Ig # Push the length of the input-string
и # Repeat the earlier list of strings that many times as single list,
# so each individual pair is repeated the input-length amount of times
æ # Get the powerset of this list
δ # Map over each inner list:
õ .; # Replace every first occurrence of the pairs one by one with an empty
# string in the (implicit) input-string
õå # Check if the resulting list contains an empty string
# (after which the result is output implicitly)

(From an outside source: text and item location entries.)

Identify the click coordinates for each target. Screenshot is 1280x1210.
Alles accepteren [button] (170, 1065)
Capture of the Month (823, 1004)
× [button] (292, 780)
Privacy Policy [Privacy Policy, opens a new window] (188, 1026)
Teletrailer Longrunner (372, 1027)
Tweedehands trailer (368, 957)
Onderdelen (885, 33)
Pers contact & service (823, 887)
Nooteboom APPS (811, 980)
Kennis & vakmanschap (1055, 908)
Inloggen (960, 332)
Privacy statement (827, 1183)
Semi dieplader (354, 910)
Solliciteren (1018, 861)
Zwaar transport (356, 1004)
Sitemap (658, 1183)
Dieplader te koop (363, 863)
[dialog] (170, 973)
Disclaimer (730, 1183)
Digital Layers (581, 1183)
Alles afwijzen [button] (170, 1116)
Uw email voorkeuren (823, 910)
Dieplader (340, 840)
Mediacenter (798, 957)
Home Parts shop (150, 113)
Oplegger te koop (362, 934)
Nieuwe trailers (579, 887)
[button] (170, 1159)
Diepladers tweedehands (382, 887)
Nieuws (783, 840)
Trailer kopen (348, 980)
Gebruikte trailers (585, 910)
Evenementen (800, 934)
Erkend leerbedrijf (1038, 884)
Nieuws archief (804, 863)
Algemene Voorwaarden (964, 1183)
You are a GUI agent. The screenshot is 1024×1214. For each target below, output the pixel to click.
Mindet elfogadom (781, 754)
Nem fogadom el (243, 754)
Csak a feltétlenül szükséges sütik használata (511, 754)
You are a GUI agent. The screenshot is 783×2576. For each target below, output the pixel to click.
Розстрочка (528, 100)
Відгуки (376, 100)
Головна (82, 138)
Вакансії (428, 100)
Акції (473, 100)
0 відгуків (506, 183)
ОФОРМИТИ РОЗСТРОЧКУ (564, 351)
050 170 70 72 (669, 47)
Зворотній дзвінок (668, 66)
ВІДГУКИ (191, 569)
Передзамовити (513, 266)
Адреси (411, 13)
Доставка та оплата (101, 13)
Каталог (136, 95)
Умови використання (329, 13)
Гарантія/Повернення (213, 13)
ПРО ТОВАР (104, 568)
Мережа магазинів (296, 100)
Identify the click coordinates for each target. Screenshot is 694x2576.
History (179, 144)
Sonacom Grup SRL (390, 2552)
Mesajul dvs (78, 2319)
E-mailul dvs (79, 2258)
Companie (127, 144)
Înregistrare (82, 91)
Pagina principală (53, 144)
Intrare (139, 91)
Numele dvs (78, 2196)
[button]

Minor note: for an explicit empty string input, it'll do the following steps: „AB„ACâIgи=[] → æ=[[]] → õδ.;=[""] → õå=1 (truthy). This is different than if no input is provided, since õδ.; would then keep [[]] and the result is falsey: try it online with explicit empty string input vs try it online without any input.
Retina 0.8.2, 28 bytes
^((A|B)|(?<-2>A|C))*$(?(2)^)
Try it online! Link includes test cases. Explanation:
^(
Starting at the beginning of the string, ...
(A|B)|
match either of A or B, or...
(?<-2>A|C)
... match a previously matched A or B with an A or C, removing the knowledge of the match, so that a subsequent A or C has to match a previous Aor B, ...
)*$
... repeating until the end of the string, ...
(?(2)^)
without leaving any unmatched leading As or Bs.
JavaScript (Node.js), 55 bytes
f=([x,...y],z)=>x?x<'C'&f(y,-~z)|x!='B'&z>0&f(y,~-z):!z
This question can be solved in linear time, however we do prefer golf instead of time complexity.